Het overleg voert Rob Warmolts in de ‘projectgroep zoetwaterbeschikbaarheid’. Waterschappen staan er vooral om bekend dat ze overtollig water afvoeren. Maar met de steeds drogere zomers moet Waterschap Zuiderzeeland ook zorgen dat er water in de polder komt en blijft. Of ze nou vee houden of bollen telen, alle boeren hebben water nodig.
Het zogeheten infiltratiegebied in de Noordoostpolder kent een uniek systeem om water de polder in te laten. Het water komt uit het IJsselmeer en wordt via inlaatwerken en hevels, stuwen en stuwputten tot aan de voordeur van de boer geleid. Het infiltratiegebied ligt grotendeels aan de rand van de polder. ‘Eigenlijk op de oude zandstranden van de Zuiderzee’, zegt Rob. Het water wordt op bestelling in de sloten gelaten: boeren die water nodig hebben, bellen met het waterschap.
Rob begon in 1998 bij toenmalig Waterschap Noordoostpolder als wateraanvoermedewerker. Toen droeg hij nog een mobilofoon bij zich. Daarop kreeg hij de instructies bij welke boer hij de stuwput moest opendraaien. Nu belt de boer rechtstreeks met de wateraanvoermedewerker. Een pilot met een wateraanvraagapp is onlangs van start gegaan. De techniek maakt het werk veel makkelijker, hoewel het persoonlijk contact met de boer belangrijk blijft. Rob: ‘Als je alles op afstand doet, verlies je elkaar ook uit het oog. Onze jongens kunnen bijna overal wel de kantine inlopen om even een bakkie te doen, want de contacten met de boeren zijn hartstikke goed.’

De waterinlaat uit het IJsselmeer is geautomatiseerd.
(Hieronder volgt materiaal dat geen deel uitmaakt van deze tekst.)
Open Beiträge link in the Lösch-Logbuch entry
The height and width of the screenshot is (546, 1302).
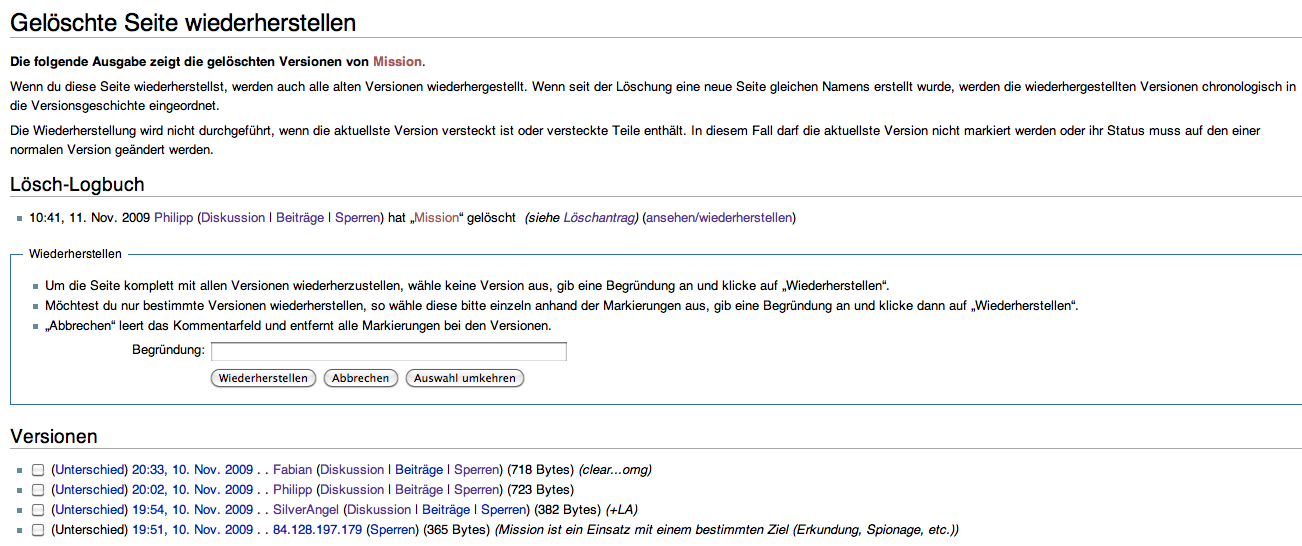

Rob: ‘Vroeger werden al die inlaatwerken, hevels en grote stuwen met de hand bediend.’ Behalve de inlaten zijn ook grote stuwen in de wateraanvoergebieden geautomatiseerd. De boel ontregelt niet meer zo gauw meer. Door de automatisering kun je bovendien met minder mensen toe: ‘Vroeger hadden we twaalf wateraanvoermedewerkers. Nu zijn het er nog drie.’
Het waterinlaatsysteem dat halverwege de vorige eeuw werd aangelegd, werkt nog steeds ‘hartstikke goed’, vertelt Rob. Wel wordt de vraag naar water steeds groter. ‘De vraag is of we daar altijd aan kunnen blijven voldoen. 2018 en 2019 waren heel droog. Landelijk waren er toen al beregeningsverboden. De kans bestaat dat dat hier in de toekomst ook gebeurt. Ik hoop het nooit mee te maken maar het zit er wel een keer aan te komen. In die droge jaren zaten we er dichtbij.’